* THE TASK
Rewrite the entries below, replacing every occurrence of "How do I perform:" with "What should I do to:" and leaving everything else unchanged.

::: RECORDS

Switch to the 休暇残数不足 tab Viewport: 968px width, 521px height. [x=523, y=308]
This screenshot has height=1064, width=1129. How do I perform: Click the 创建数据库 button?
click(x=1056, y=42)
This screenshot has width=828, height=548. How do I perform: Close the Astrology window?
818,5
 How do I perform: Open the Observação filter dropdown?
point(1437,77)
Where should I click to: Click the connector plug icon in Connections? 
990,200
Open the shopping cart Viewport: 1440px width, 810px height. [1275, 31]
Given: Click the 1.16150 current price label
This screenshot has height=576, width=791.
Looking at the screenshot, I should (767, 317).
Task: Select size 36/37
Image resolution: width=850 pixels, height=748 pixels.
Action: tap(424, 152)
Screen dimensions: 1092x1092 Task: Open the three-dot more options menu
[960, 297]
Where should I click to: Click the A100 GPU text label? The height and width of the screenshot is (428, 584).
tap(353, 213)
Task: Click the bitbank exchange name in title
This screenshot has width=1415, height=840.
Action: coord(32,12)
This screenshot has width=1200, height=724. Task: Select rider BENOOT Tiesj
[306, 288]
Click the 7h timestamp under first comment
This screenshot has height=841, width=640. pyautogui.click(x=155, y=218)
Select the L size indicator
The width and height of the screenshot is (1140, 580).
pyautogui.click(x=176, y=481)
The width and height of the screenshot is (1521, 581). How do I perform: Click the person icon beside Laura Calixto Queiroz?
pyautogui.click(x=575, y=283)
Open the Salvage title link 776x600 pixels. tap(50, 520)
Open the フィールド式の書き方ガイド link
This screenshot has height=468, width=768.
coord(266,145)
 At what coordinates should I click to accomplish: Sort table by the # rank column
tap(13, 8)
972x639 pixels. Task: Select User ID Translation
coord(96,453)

::::::

* SOLUTION TO THIS PROBLEM
Switch to the 休暇残数不足 tab Viewport: 968px width, 521px height. [x=523, y=308]
This screenshot has height=1064, width=1129. What should I do to: Click the 创建数据库 button?
click(x=1056, y=42)
This screenshot has width=828, height=548. What should I do to: Close the Astrology window?
818,5
 What should I do to: Open the Observação filter dropdown?
point(1437,77)
Where should I click to: Click the connector plug icon in Connections? 
990,200
Open the shopping cart Viewport: 1440px width, 810px height. [1275, 31]
Given: Click the 1.16150 current price label
This screenshot has height=576, width=791.
Looking at the screenshot, I should (767, 317).
Task: Select size 36/37
Image resolution: width=850 pixels, height=748 pixels.
Action: tap(424, 152)
Screen dimensions: 1092x1092 Task: Open the three-dot more options menu
[960, 297]
Where should I click to: Click the A100 GPU text label? The height and width of the screenshot is (428, 584).
tap(353, 213)
Task: Click the bitbank exchange name in title
This screenshot has width=1415, height=840.
Action: coord(32,12)
This screenshot has width=1200, height=724. Task: Select rider BENOOT Tiesj
[306, 288]
Click the 7h timestamp under first comment
This screenshot has height=841, width=640. pyautogui.click(x=155, y=218)
Select the L size indicator
The width and height of the screenshot is (1140, 580).
pyautogui.click(x=176, y=481)
The width and height of the screenshot is (1521, 581). What should I do to: Click the person icon beside Laura Calixto Queiroz?
pyautogui.click(x=575, y=283)
Open the Salvage title link 776x600 pixels. tap(50, 520)
Open the フィールド式の書き方ガイド link
This screenshot has height=468, width=768.
coord(266,145)
 At what coordinates should I click to accomplish: Sort table by the # rank column
tap(13, 8)
972x639 pixels. Task: Select User ID Translation
coord(96,453)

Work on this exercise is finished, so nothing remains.